# Текст:
╭──
О елочных игрушках

Заметка ранее выложена в блоге здесь: https://valyarzhevskaya.wordpress.com/2013/01/14/ny/

Пока ребенок мал, елочные игрушки в опасности. Он их понимает буквально: игрушками нужно играть. Близкие, рассчитывавшие, что он будет робко любоваться на красоту, должны смириться: красота должна быть познаваема. Если это еще совсем маленький ребенок — или злой ребенок — судьба игрушек однозначно плачевна, и лишь счастливый случай может спасти их будущее. Их просто колотят — ради удовольствия разрушать. Страшные это моменты — еще никак не сдерживаемой и вполне откровенной жестокости маленького человека.
Но совсем не всякий ребенок такой алчный разбиватель, и, кроме того, — он растет.

Аппетит к разноцветным и блестящим фигуркам и вещичкам. Предвкушение того, что они могут делать и кем быть. Каждая елочная игрушка, в особенности, изображающая кого-нибудь, — это персонаж еще неизвестной истории. Или уже известной, но нуждающейся в новогоднем продолжении. От добродушной, но строгой госпожи Метелицы с румяными на морозе щечками в зеленой кофте и платке на голове до чайничка с нарисованной клубничкой (кому-то он принадлежит, ведь, если есть чайник, то должна быть и кухня) — всем есть, что сказать, они лишь ждут того, кто бы заговорил с ними. И вот рассказчик новых историй и пересказчик старых на новый лад подходит, и ходит вокруг елки, и смотрит на шары и фигурки, выглядывающие к нему сквозь розовые поблескивающие полоски бумажного «дождика», между игольчатых зеленых лап, берет их, и перевешивает. И снимает их на немного, и, как положено, оживляет их, сводит их в тут же из ничего рождающихся сказочных беседах, и говорит за них разными голосами. Счастье их, что спать с ними нельзя! — деятель бы поранился, а игрушечных потерь было бы больше.
╰──
# Исходные строки:
╭──
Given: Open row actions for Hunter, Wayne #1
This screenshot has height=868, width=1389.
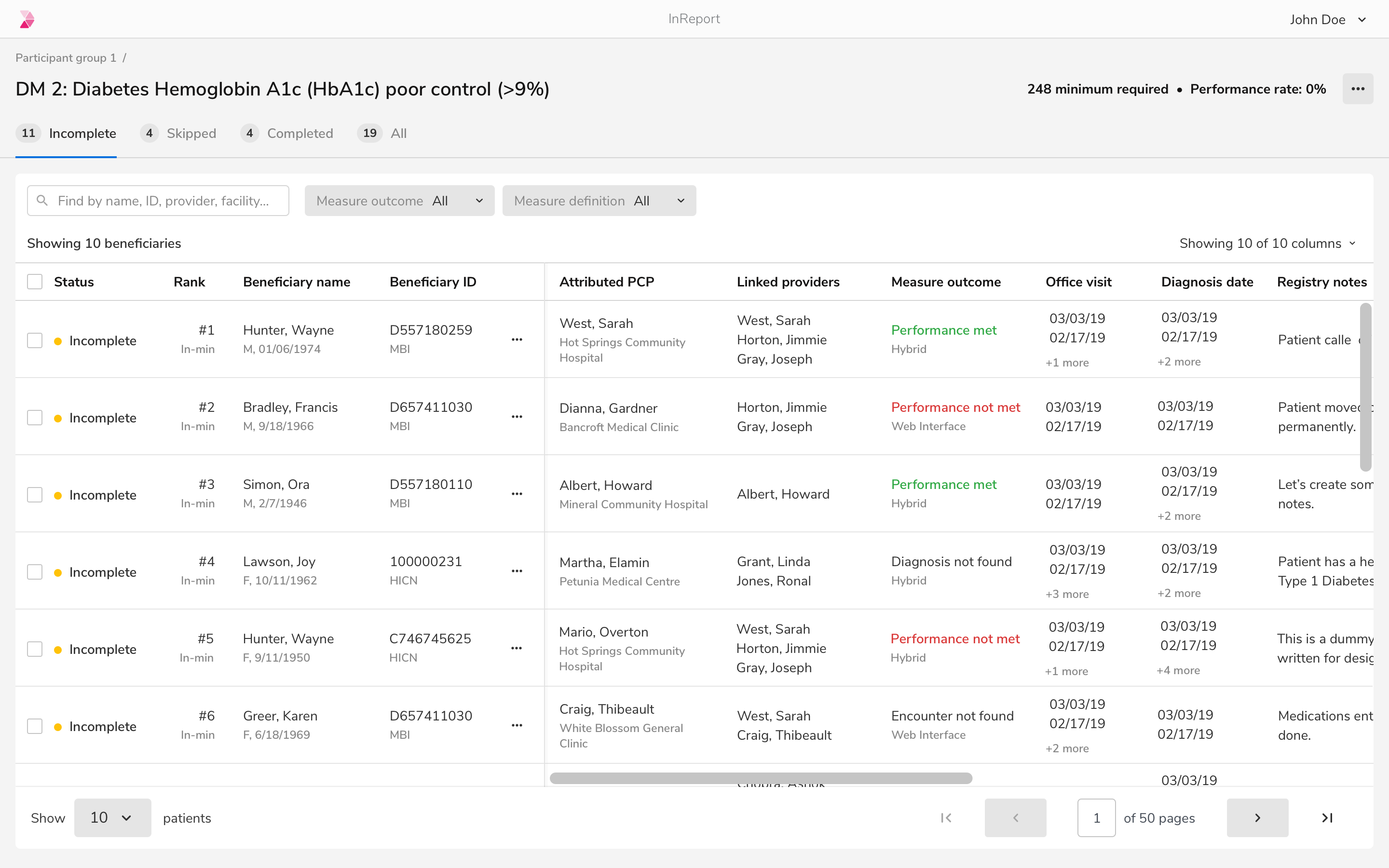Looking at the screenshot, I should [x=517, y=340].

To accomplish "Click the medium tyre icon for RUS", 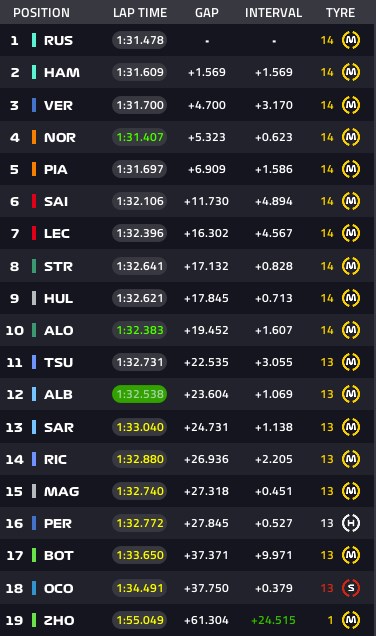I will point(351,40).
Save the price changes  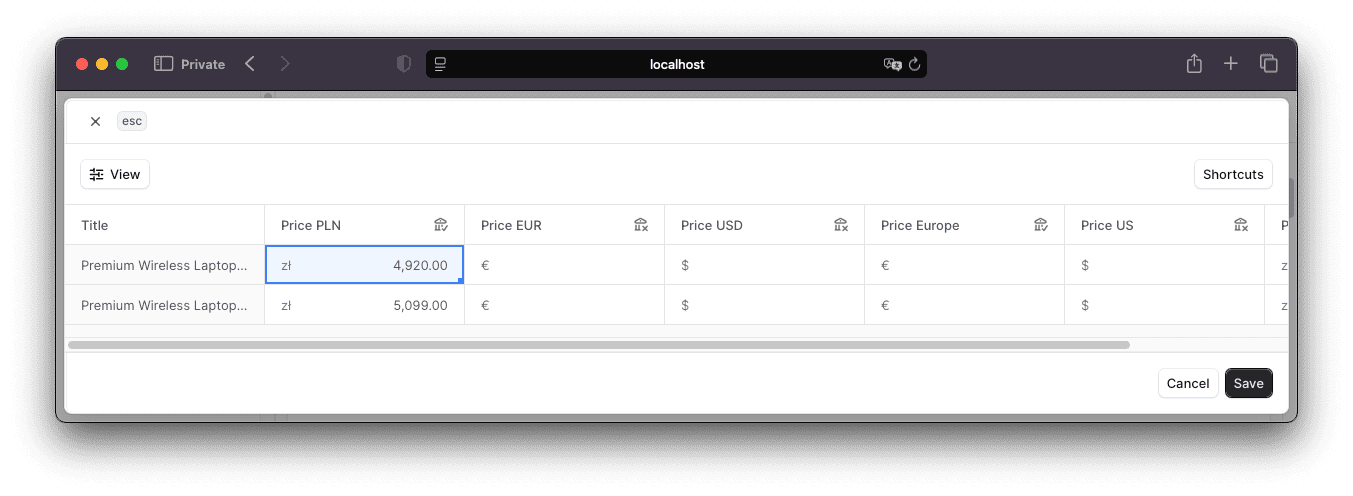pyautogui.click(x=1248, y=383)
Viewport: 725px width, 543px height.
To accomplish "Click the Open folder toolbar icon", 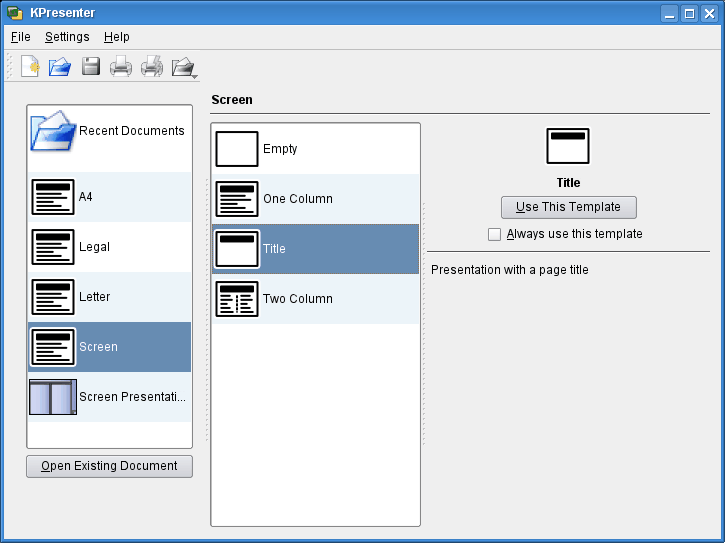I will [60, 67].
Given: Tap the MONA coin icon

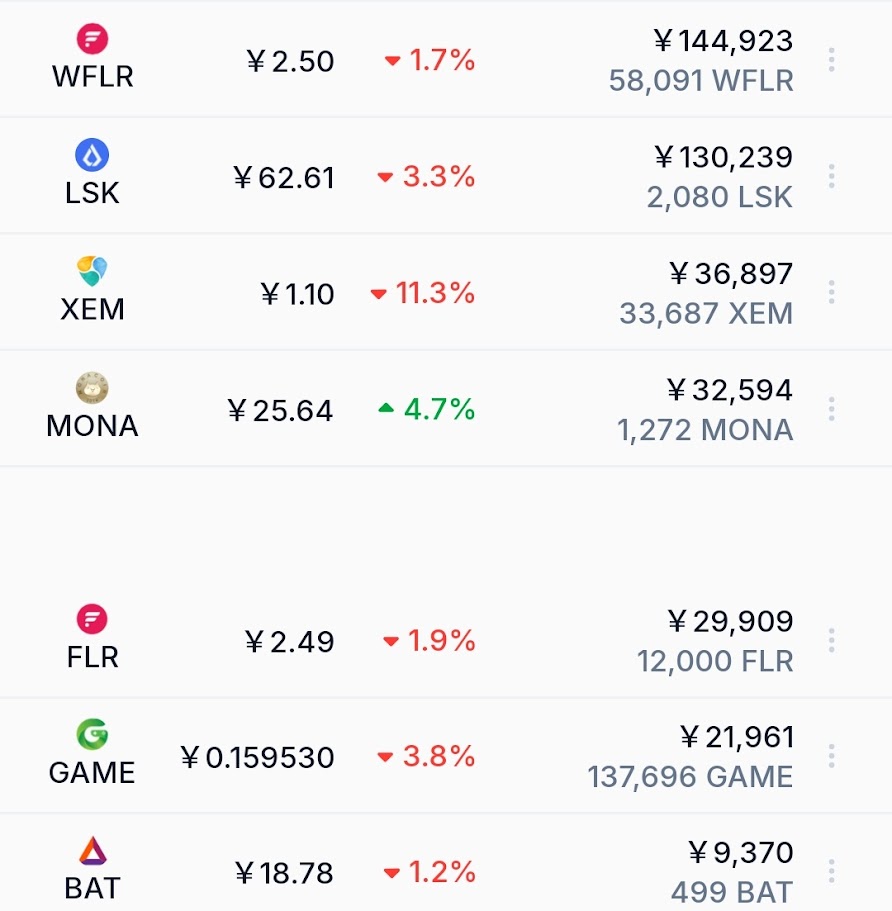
╰──
╭──
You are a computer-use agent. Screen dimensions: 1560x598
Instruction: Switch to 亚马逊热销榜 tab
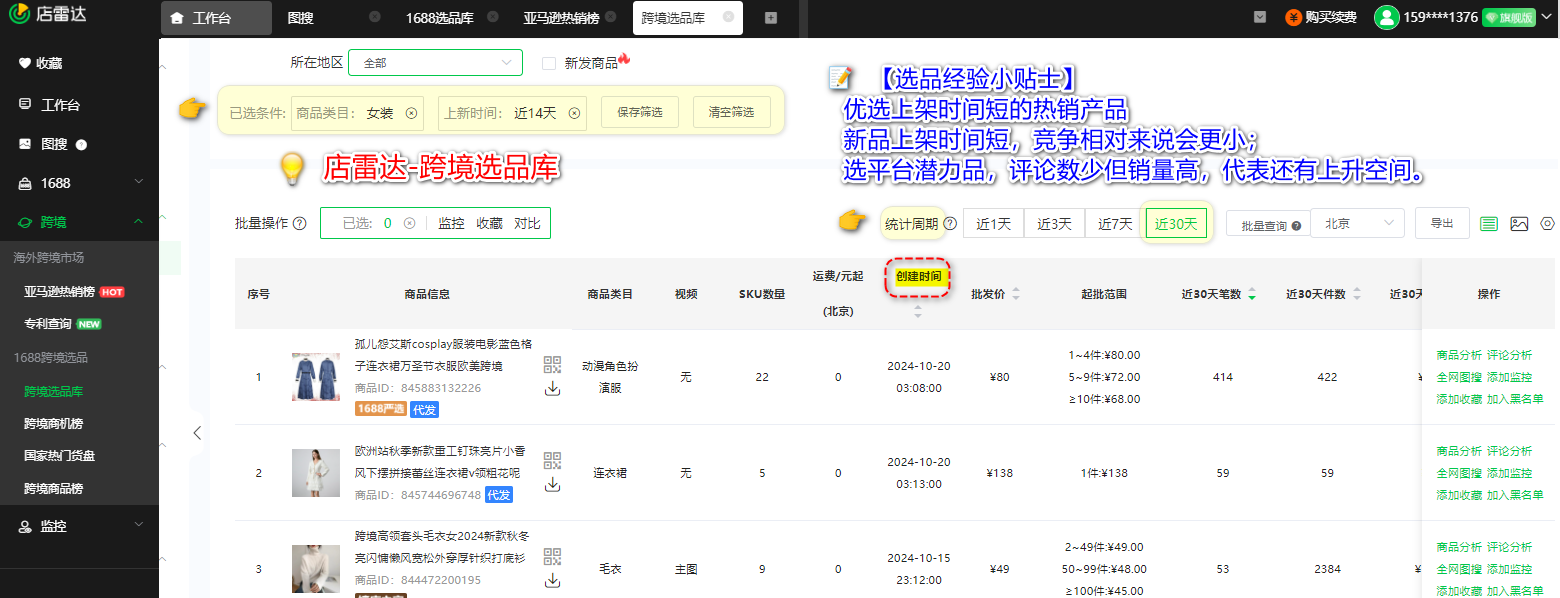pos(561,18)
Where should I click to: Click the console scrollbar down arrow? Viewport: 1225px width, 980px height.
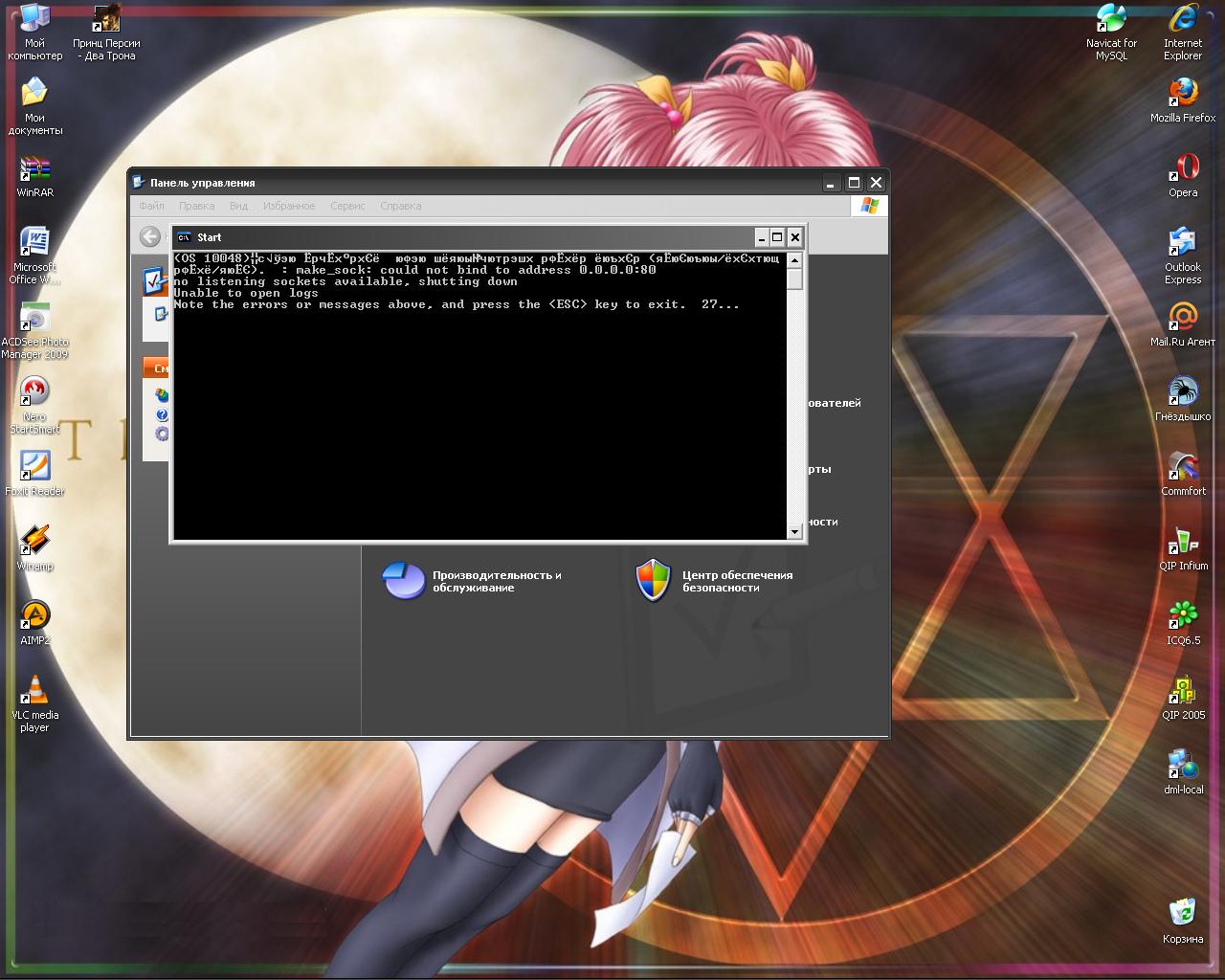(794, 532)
╰──
# Ваша задача:
Перепечатайте текст о елочных игрушках целиком, слово в слово, не меняя ни одного знака. Строки здесь не понадобятся.

# Итоговый результат:
О елочных игрушках

Заметка ранее выложена в блоге здесь: https://valyarzhevskaya.wordpress.com/2013/01/14/ny/

Пока ребенок мал, елочные игрушки в опасности. Он их понимает буквально: игрушками нужно играть. Близкие, рассчитывавшие, что он будет робко любоваться на красоту, должны смириться: красота должна быть познаваема. Если это еще совсем маленький ребенок — или злой ребенок — судьба игрушек однозначно плачевна, и лишь счастливый случай может спасти их будущее. Их просто колотят — ради удовольствия разрушать. Страшные это моменты — еще никак не сдерживаемой и вполне откровенной жестокости маленького человека.
Но совсем не всякий ребенок такой алчный разбиватель, и, кроме того, — он растет.

Аппетит к разноцветным и блестящим фигуркам и вещичкам. Предвкушение того, что они могут делать и кем быть. Каждая елочная игрушка, в особенности, изображающая кого-нибудь, — это персонаж еще неизвестной истории. Или уже известной, но нуждающейся в новогоднем продолжении. От добродушной, но строгой госпожи Метелицы с румяными на морозе щечками в зеленой кофте и платке на голове до чайничка с нарисованной клубничкой (кому-то он принадлежит, ведь, если есть чайник, то должна быть и кухня) — всем есть, что сказать, они лишь ждут того, кто бы заговорил с ними. И вот рассказчик новых историй и пересказчик старых на новый лад подходит, и ходит вокруг елки, и смотрит на шары и фигурки, выглядывающие к нему сквозь розовые поблескивающие полоски бумажного «дождика», между игольчатых зеленых лап, берет их, и перевешивает. И снимает их на немного, и, как положено, оживляет их, сводит их в тут же из ничего рождающихся сказочных беседах, и говорит за них разными голосами. Счастье их, что спать с ними нельзя! — деятель бы поранился, а игрушечных потерь было бы больше.